- [Exercise] Please, in the data that follows, copy exactly the lines from the line with "Image resolution: width=1364" through the last one, both included. Do not include pictures.

- [Input records]
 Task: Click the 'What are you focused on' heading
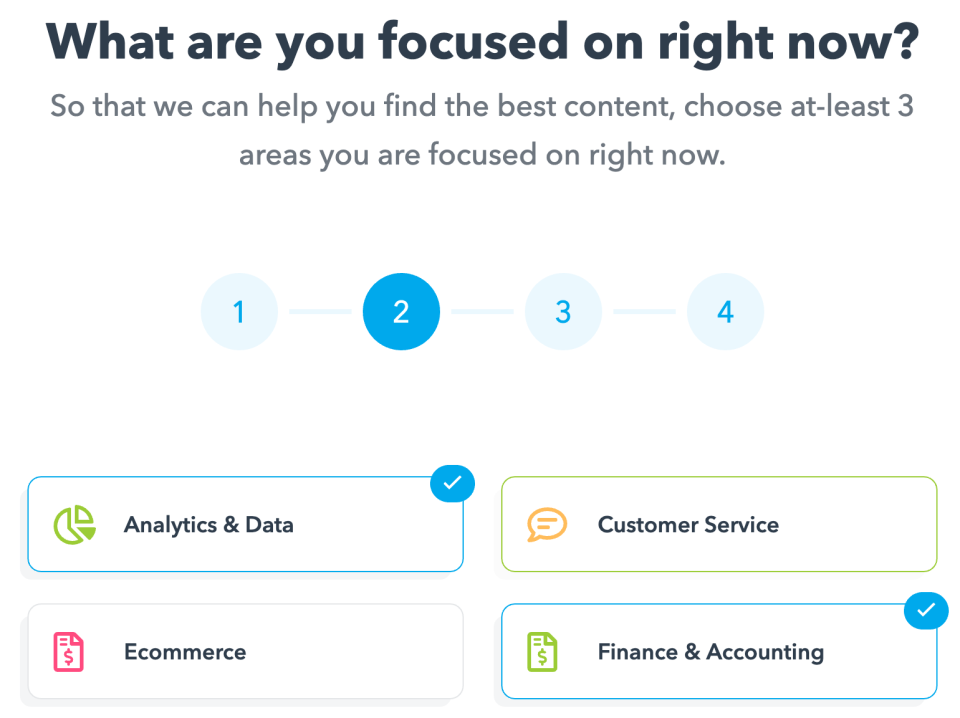click(481, 42)
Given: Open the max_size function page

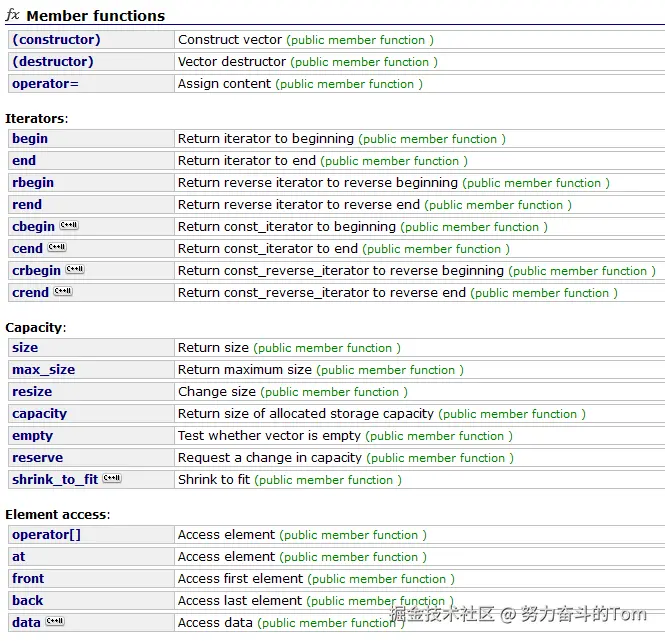Looking at the screenshot, I should pyautogui.click(x=43, y=370).
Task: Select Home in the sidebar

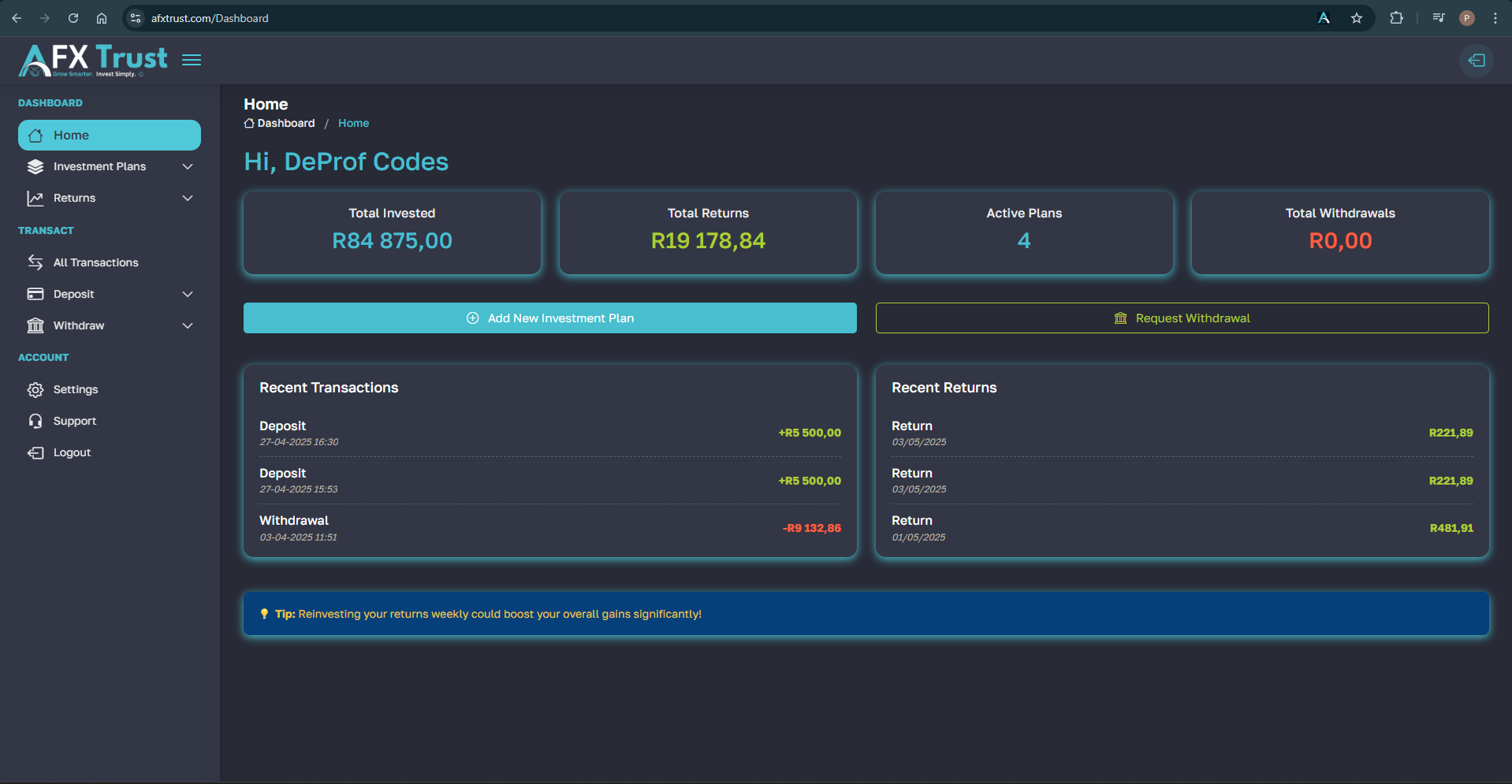Action: pyautogui.click(x=109, y=135)
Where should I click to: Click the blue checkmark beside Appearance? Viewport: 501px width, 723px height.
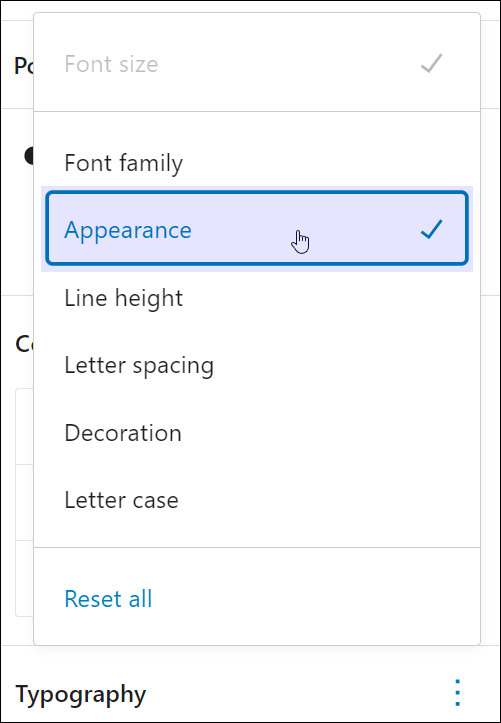[431, 229]
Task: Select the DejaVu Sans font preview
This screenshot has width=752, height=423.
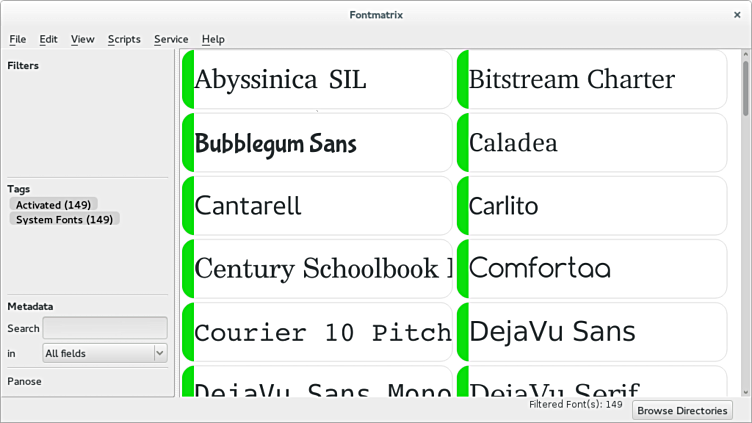Action: (595, 332)
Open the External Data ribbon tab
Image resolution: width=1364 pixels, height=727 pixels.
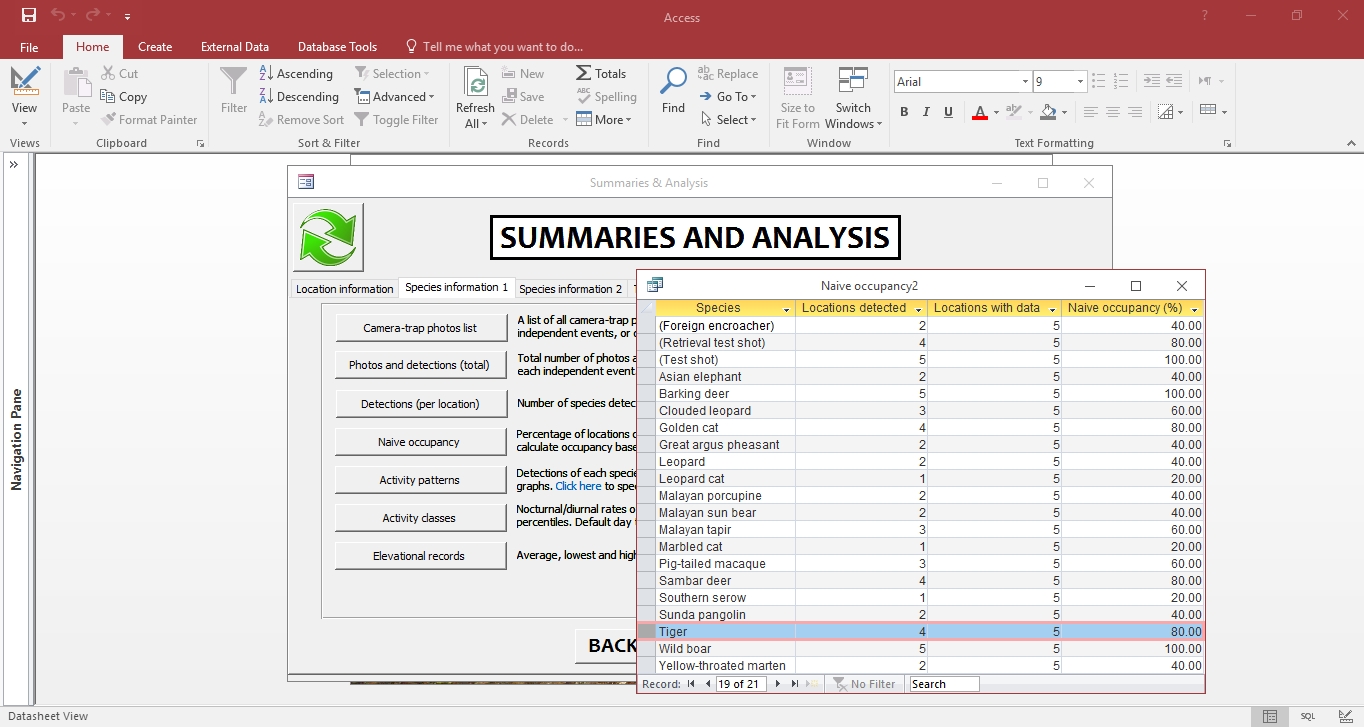234,47
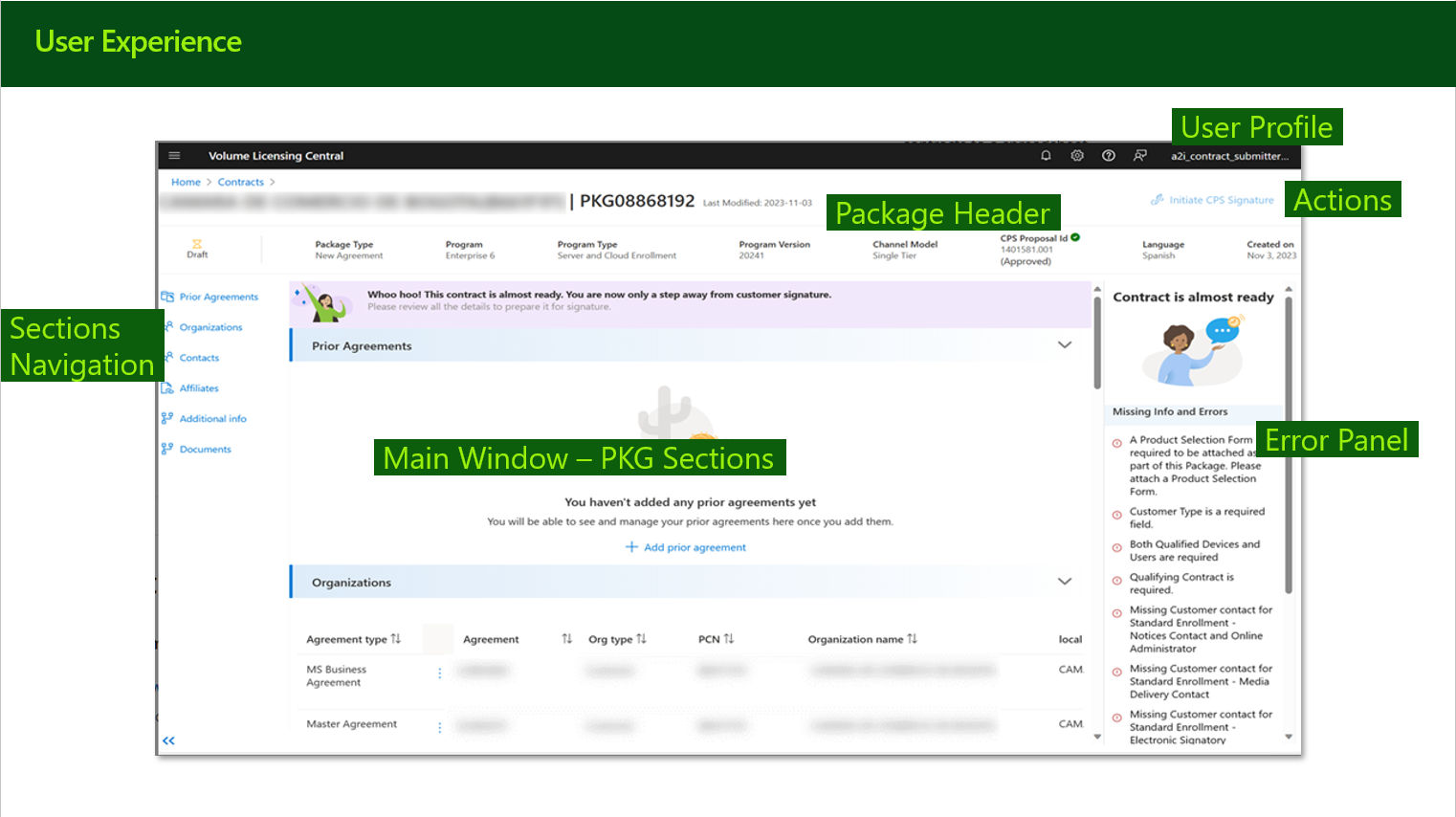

- [Written answer]
Image resolution: width=1364 pixels, height=727 pixels.
234,47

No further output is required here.